それでは、消費者が求めているものを、どうやったら作ることができるのでしょうか。

そのポイントは、アイディアの「量」なのではないかと考えています。「量」を積み重ねることで「質」が生み出されるのではないかと思うのです。

僕の理想としては、新商品・新サービスのアイディアの数をなるだけ出して、それらがマーケットに求めてられているものなのかを、聞いていくべきだと思っています。

数あるアイディアを消費者・ユーザーにぶつけて、こういうものがあれば絶対に欲しいと思ってくれる熱量の高いものを、「抽出」していかねばなりません。


「抽出」は、数多くの選択肢を用意して、ユーザーの反応が良いものを厳選していくイメージです。厳選したものではないと、お客様には届かないと考えているので、この「抽出」という作業はとっても重要です。

抽出の方法についてはいずれ語ろうと思いますが、その前段階として、どうしたらアイディアの「量」を出していけるのか、という部分について考えてみます。


まずアイディアを出しやすい環境を用意することが大事です。アイディアを出すことが「善」だと、組織内で認識される評価システムも必要かも知れません。

もう一つ、アイディア段階では、発想は自由であるべきだ、ということです。少し矛盾があるようですが、マーケティングの発想から離れたアイディアも、この段階では大歓迎です。自分だったらこれが欲しい、という個人的欲求もアリです。

なので、発想の自由を妨げるものは、排除していかねばなりません。あらかじめ出すアイディアにテーマを与えておくことは問題ありませんが、マーケットの声とは関係のない「内輪」の制約を加えることあってはなりません。アイディアの幅を狭めることは、「量」を生み出しにくい環境を作り上げる要因となってしまいます。
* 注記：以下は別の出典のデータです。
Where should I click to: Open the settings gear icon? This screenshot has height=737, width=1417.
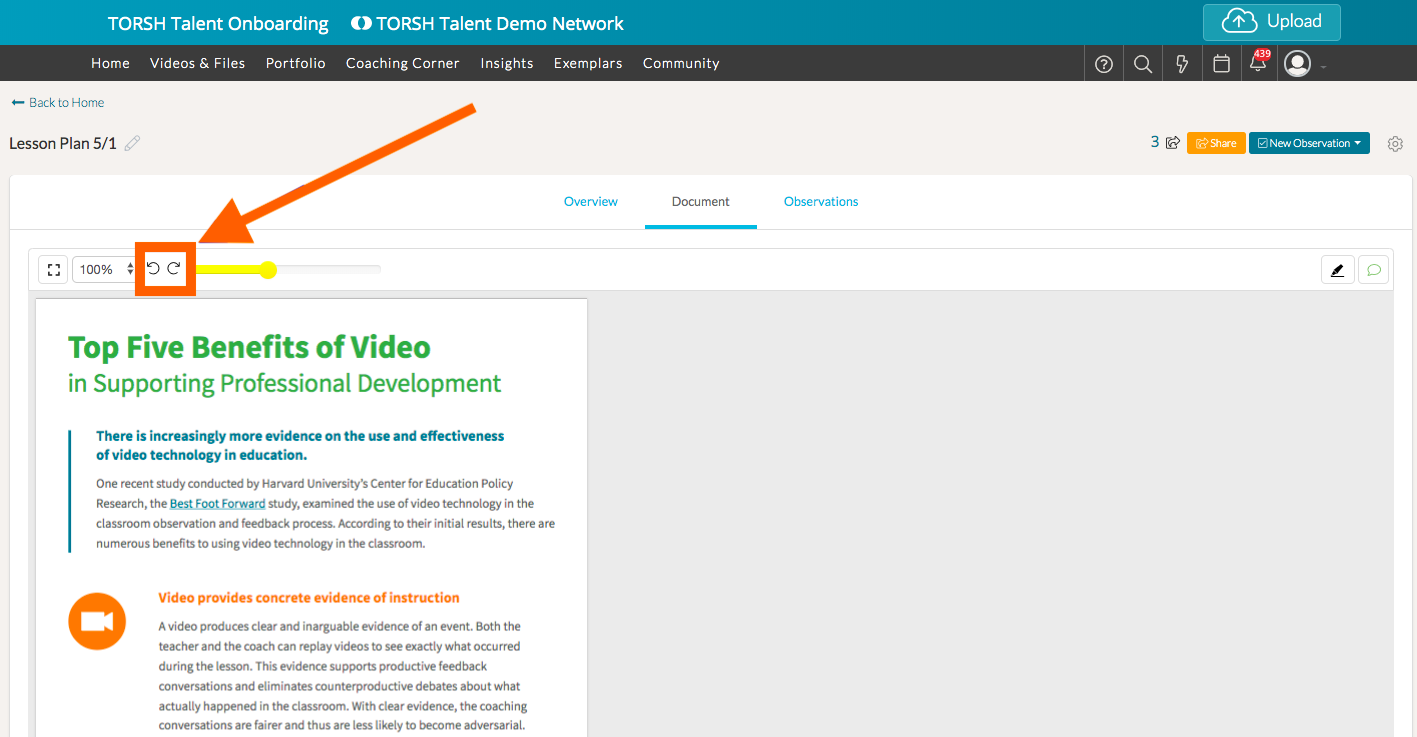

また、量を生み出すには、全員野球をしなくてはならない、とも思っています。アイディアの種はそこら中に落ちていて、それを誰が拾ってもいいはずです。営業マンでも経理マンでももちろん企画屋でも。関わるもの全員でマーケットに挑む姿勢が必要であると考えています。


ここまでをまとめると、以下のようになります。

◆アイディアの「量」を出して、マーケットの声を聞きながらアイディアを「抽出」する。

◆「量」を生み出すためには、「環境作り・自由な発想・全員野球」が必要である。

今僕はマーケティングの業務に携わっていますが、上のようなことを念頭に、組織の意思決定ラインを整えようと奮闘中です。


実際に動いてみて思うのは、社員やチームメイトが持つ、様々なバックグラウンドを利用した多様性こそが、アイディアの源泉である、ということです。制約なんてものは、放っておいても企画が進んでいけばドンドン現れてくるものです。けれど、最初から枠をはめては、面白いものを生み出す可能性を狭めることになるように思います。


モノ作りは多様性とともに。

このことを肝に命じながら、日々の業務に邁進したいと思っています。